Jaguar Land Rover (JLR) experienced a cyber incident, as stated on September 2, 2025. According to the company’s statement, immediate action was taken upon discovering the cyberattack (shutting down systems proactively). At this time, there is no evidence that customer data was compromised. However, the organization has said that retail and production has been “severely disrupted.”
Security Leaders Weigh In
Mr. Agnidipta Sarkar, Chief Evangelist at ColorTokens:
JLR was attacked earlier, too. In March 2025, JLR was targeted by the HELLCAT ransomware group, which compromised Atlassian Jira credentials to steal hundreds of gigabytes of sensitive data. This new attack, leading to the systematic shutdown of production facilities and retail systems, suggests either a ransomware attack or a significant system compromise. Clearly, JLR needs to immediately implement capabilities to prevent lateral movement that attackers resort to after an initial breach, among other cybersecurity controls.
The attack poses a systemic cyber risk to the automotive supply chain, occurring at the confluence of IT and OT. This shutdown would eventually affect the entire supply chain. As a zero-trust ambassador, I can only state that it is time for organizations to implement a zero-trust foundation across IT, OT, and cloud.
Ms. Nivedita Murthy, Senior Staff Consultant at Black Duck:
The first step after detecting a security incident is containment. JLR did the right thing by shutting down its IT system before the attack spread further and caused damage. As part of post incident activity, they would be able to identify how the attackers were able to access the systems and take advantage of it. This incident is another reminder to retailers that emphasizes the need to work on securing business operations as well as customer data to ensure smooth production and uncompromised trust in software, as attackers are increasingly targeting retail operators to access customer base information.

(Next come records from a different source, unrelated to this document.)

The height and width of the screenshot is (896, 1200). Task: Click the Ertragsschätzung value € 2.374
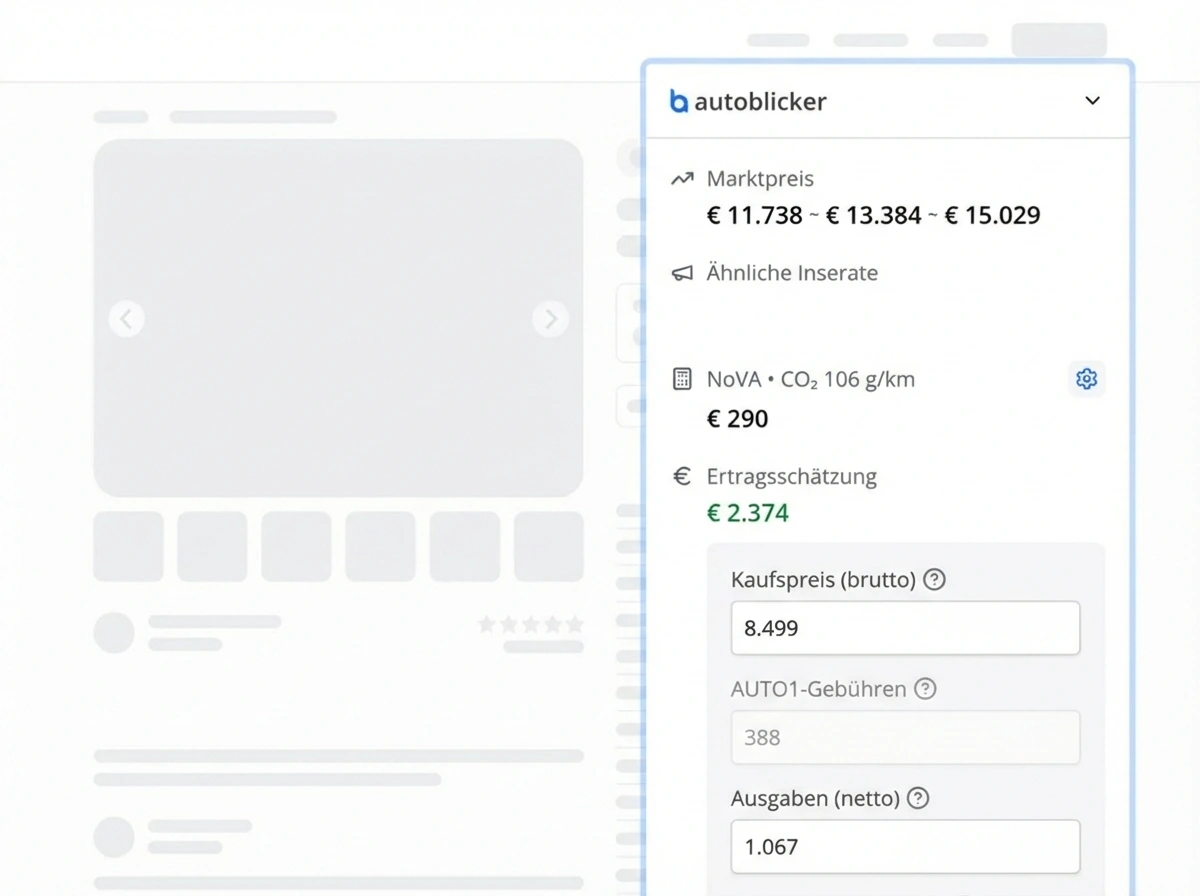[747, 513]
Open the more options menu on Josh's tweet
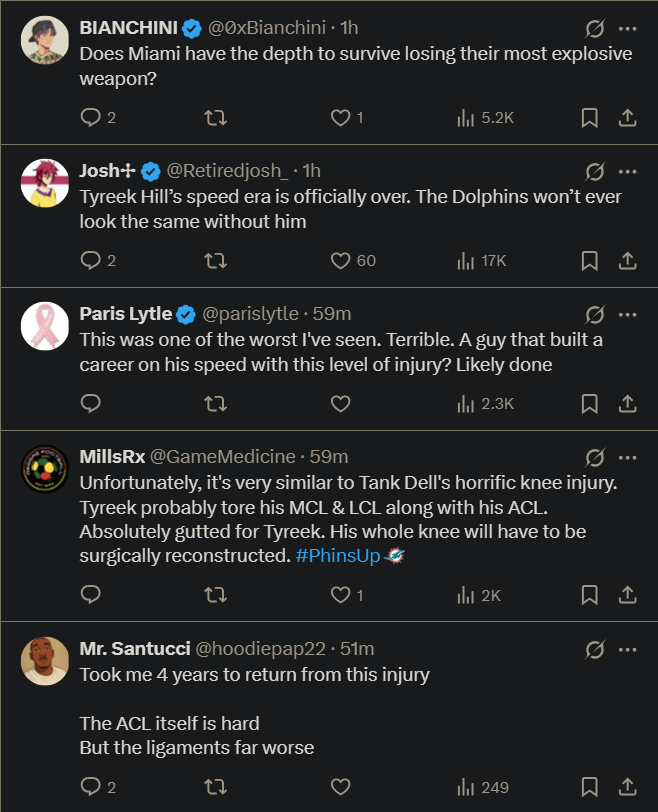Screen dimensions: 658x812 (x=628, y=172)
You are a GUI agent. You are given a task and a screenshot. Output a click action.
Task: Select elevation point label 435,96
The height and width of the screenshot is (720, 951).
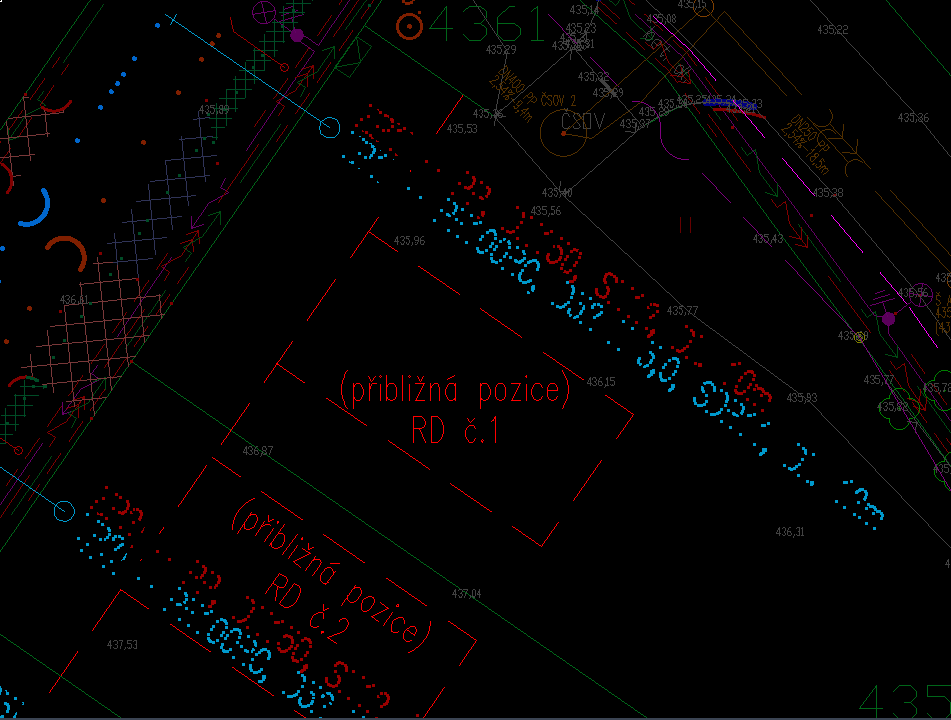tap(409, 241)
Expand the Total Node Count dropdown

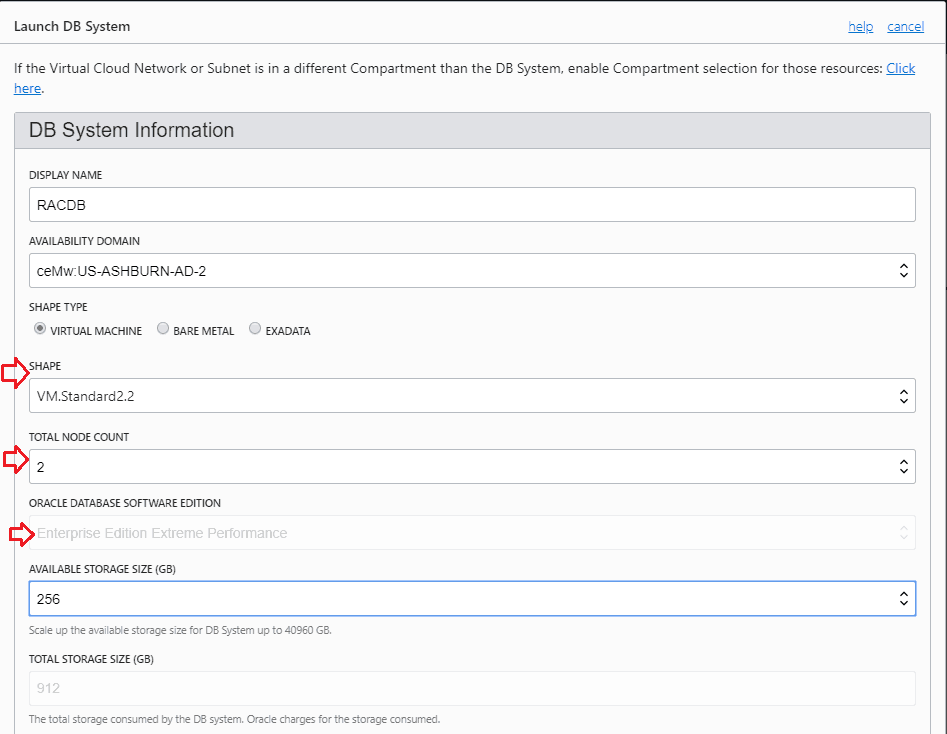[472, 466]
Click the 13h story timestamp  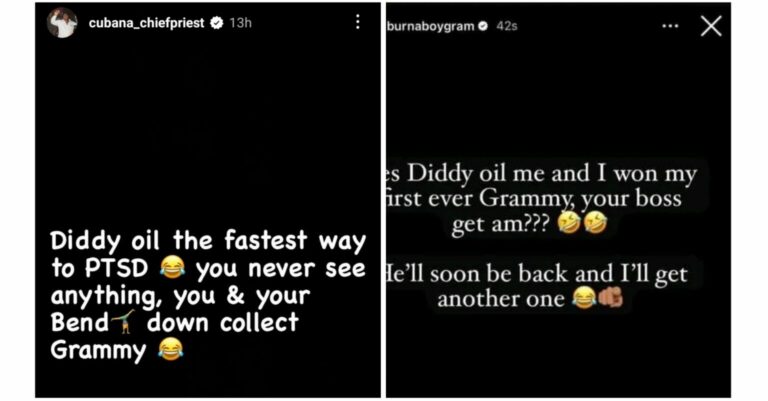[240, 23]
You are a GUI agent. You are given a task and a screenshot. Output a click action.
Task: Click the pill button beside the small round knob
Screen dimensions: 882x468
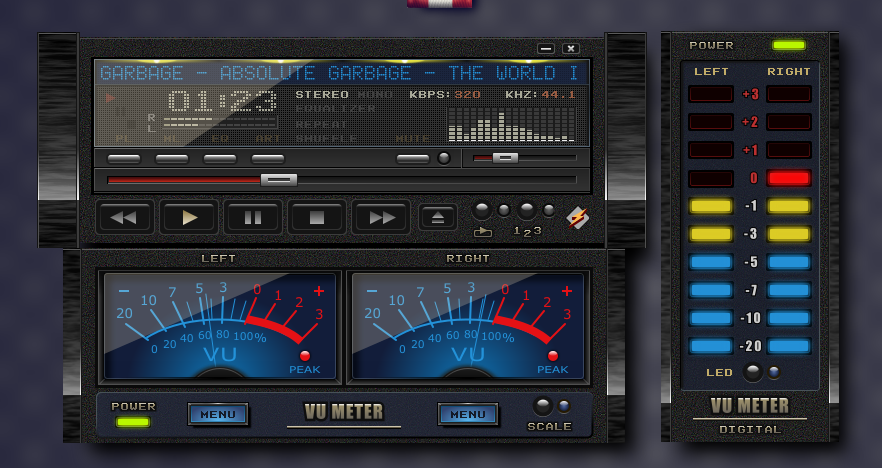[413, 158]
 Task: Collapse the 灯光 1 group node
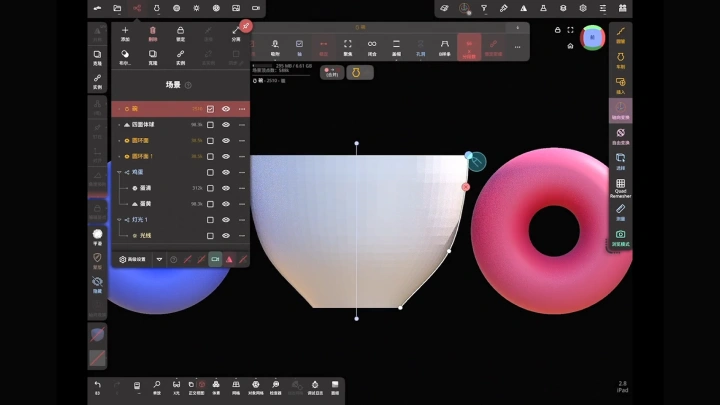click(119, 220)
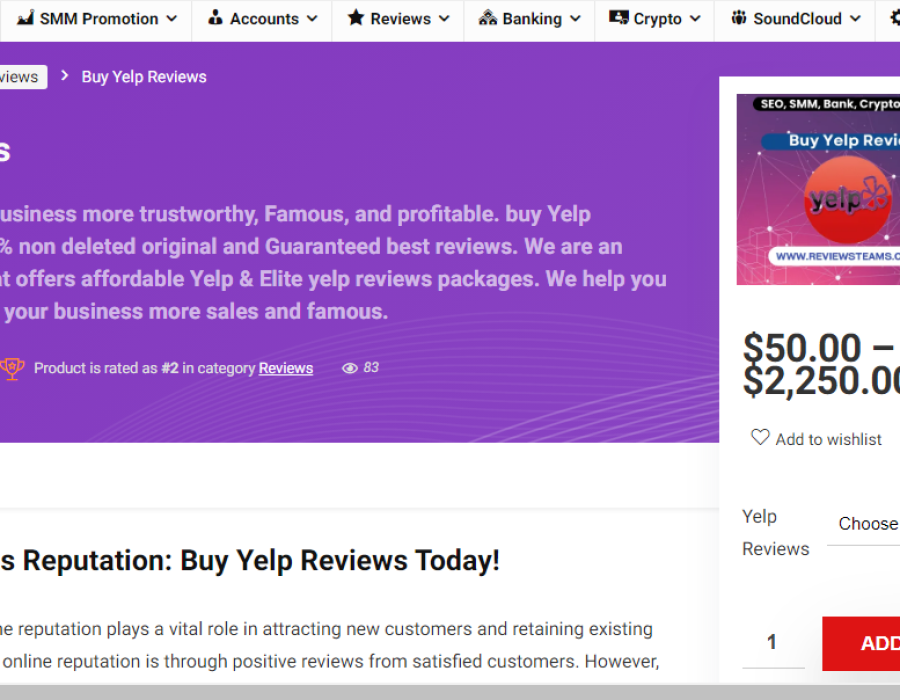The height and width of the screenshot is (700, 900).
Task: Click the Crypto menu icon
Action: (618, 18)
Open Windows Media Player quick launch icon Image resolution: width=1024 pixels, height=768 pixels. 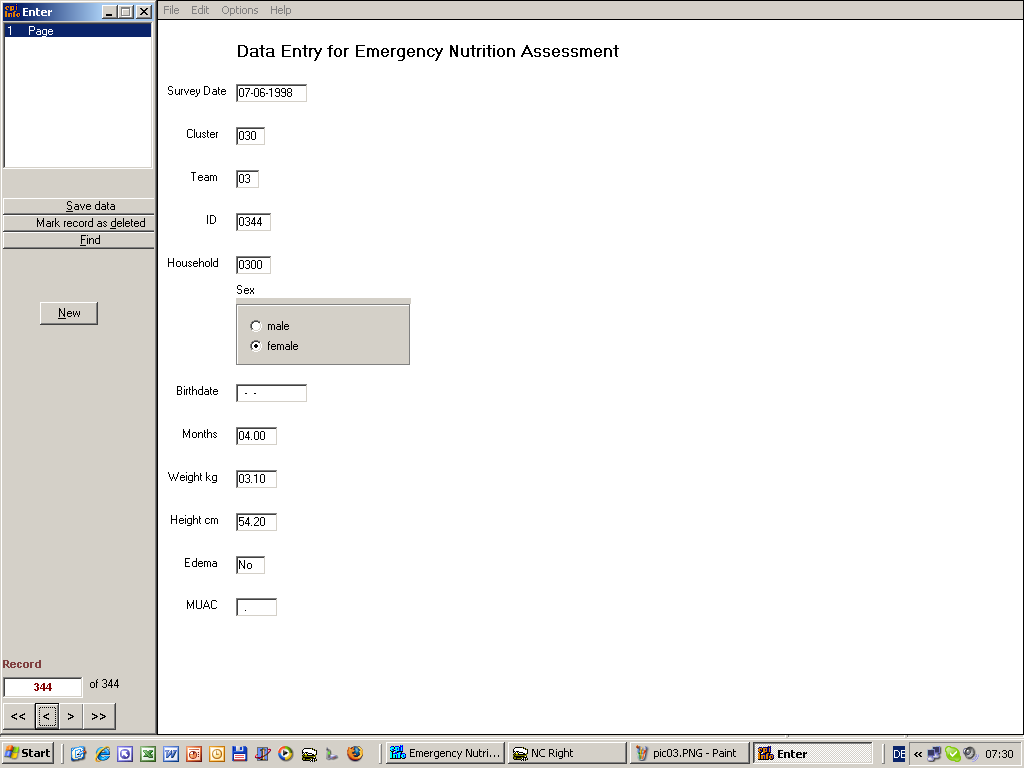click(x=286, y=754)
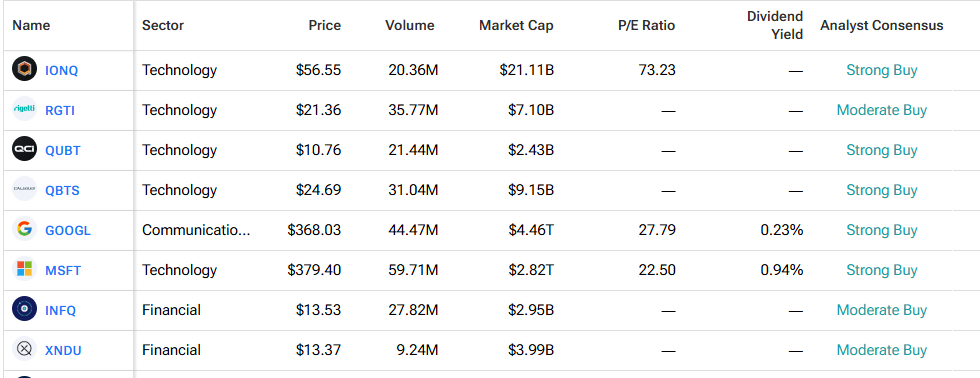Sort by Dividend Yield header
The width and height of the screenshot is (980, 378).
coord(775,26)
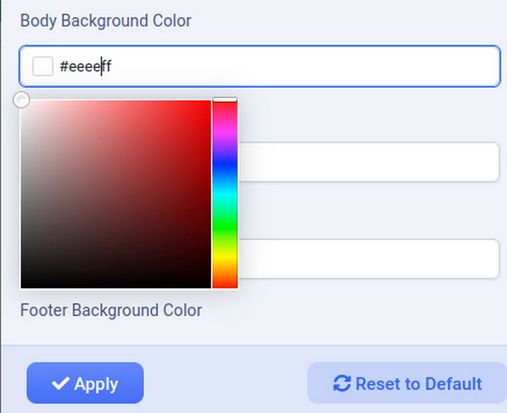
Task: Pick magenta on the vertical hue strip
Action: pos(225,131)
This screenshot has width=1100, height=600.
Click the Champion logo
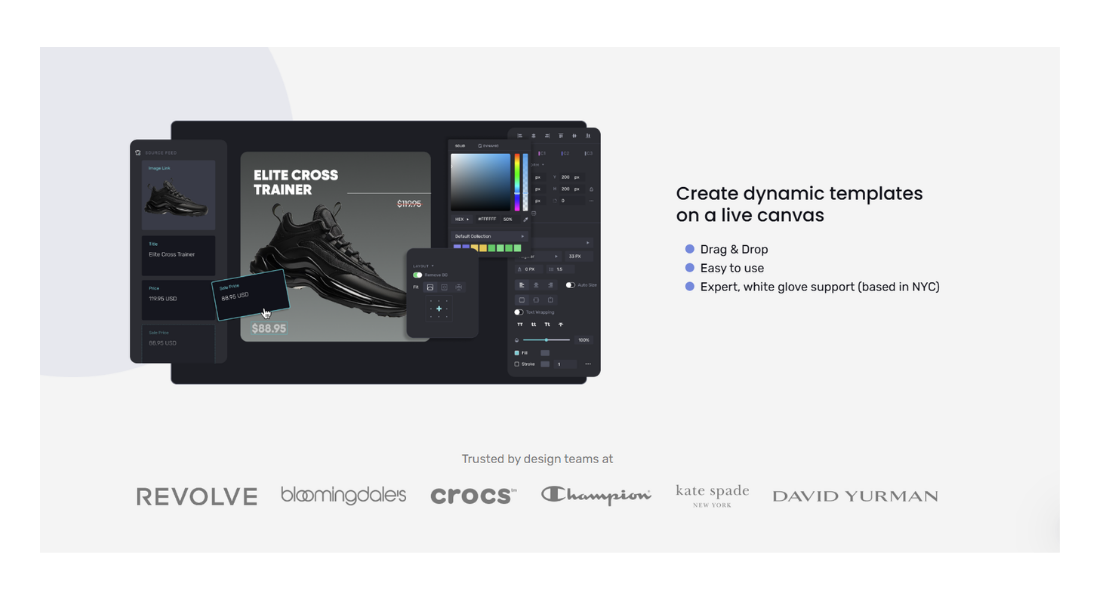click(x=596, y=495)
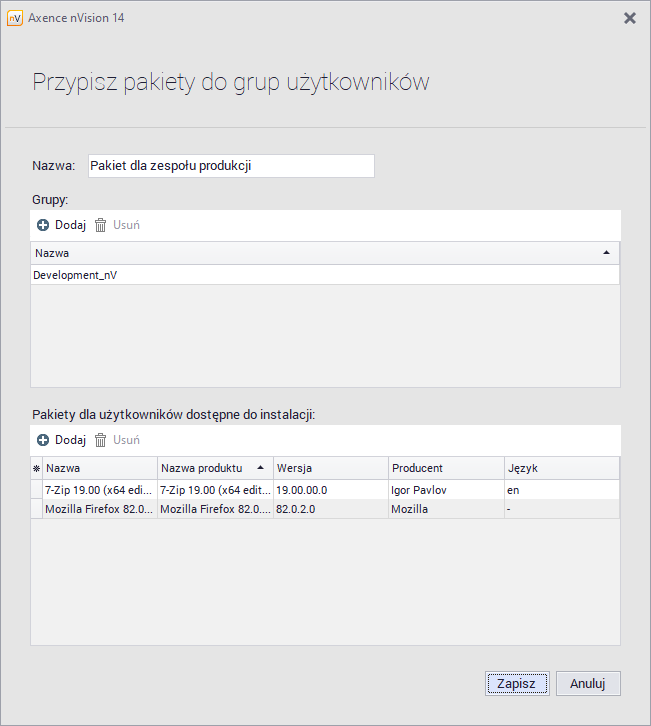Click sort arrow in groups Nazwa header
Viewport: 651px width, 726px height.
pyautogui.click(x=606, y=253)
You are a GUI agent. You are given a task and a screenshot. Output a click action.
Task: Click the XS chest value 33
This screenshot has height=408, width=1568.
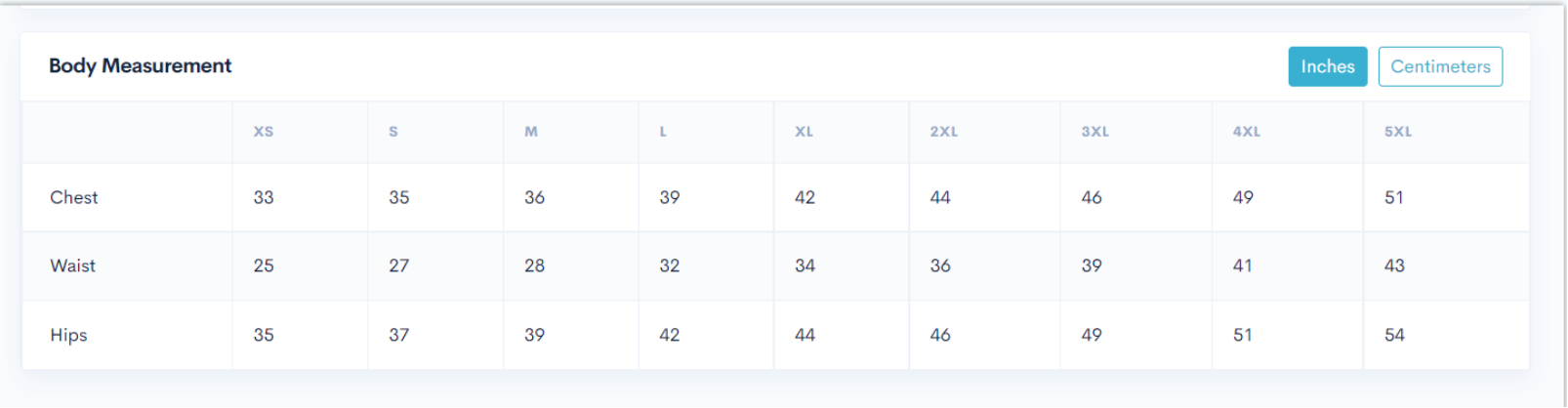coord(264,197)
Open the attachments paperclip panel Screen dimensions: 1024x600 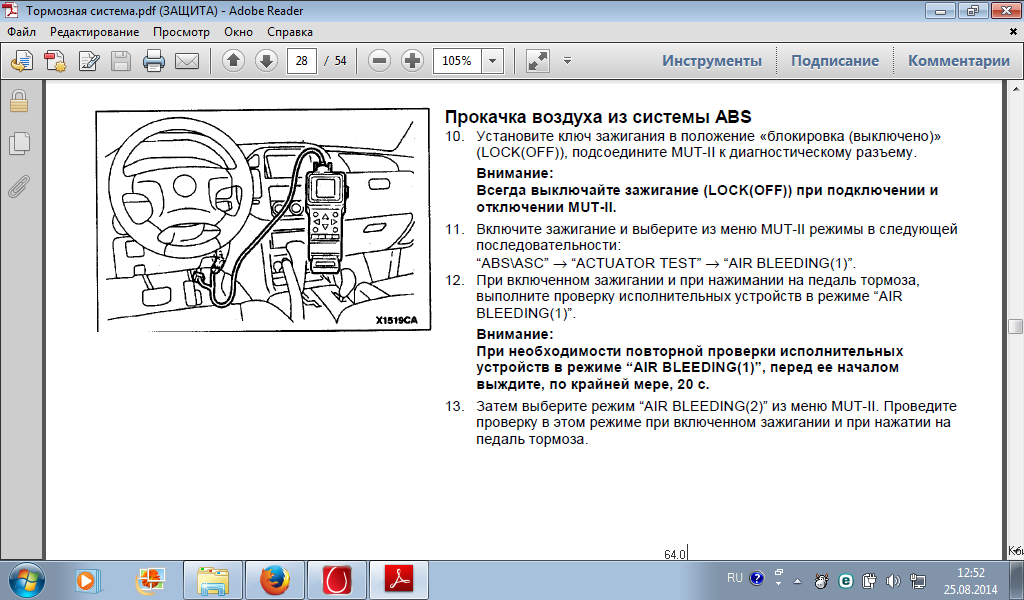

People within an organization tend to be the weakest links and any information gained on customers could be used for future phishing attacks or scams. The fraud industry is thriving, and more and more people are falling victim due to the fact a lot of information on customer activity is available online.
Mr. Piyush Pandey, CEO at Pathlock:
With widespread cyberattacks targeting retailers in recent months — and now expanding to manufacturers with the JLR incident — security teams across both sectors should strengthen security controls to reduce exposure. Ensuring the principle of least privilege is implemented on a continuous basis is a fundamental step in addressing this risk. That includes automating access reviews to revoke excessive permissions, promptly locking down emergency access, and continuously monitoring critical applications to detect and terminate unauthorized activity quickly.
Trey Ford, Chief Strategy and Trust Officer at Bugcrowd:
Not a lot is known publicly about the actual scope of impact, however, in operational technology environments, taking an environment fully offline to troubleshoot issues on the line is the expected practice. OT environments rely heavily on air gap protections — specifically isolating the network used for production from all other system (office, guest, and internet) networks. This is due to the lack of resilience and age-old system designs and architectures used by OT systems providers.
The time to see OT providers step into the modern, internet resilient age is upon us. These fragile systems will continue to be impacted until they’re built to stand up in the face of adversarial pressure — like all modern technology and services are today.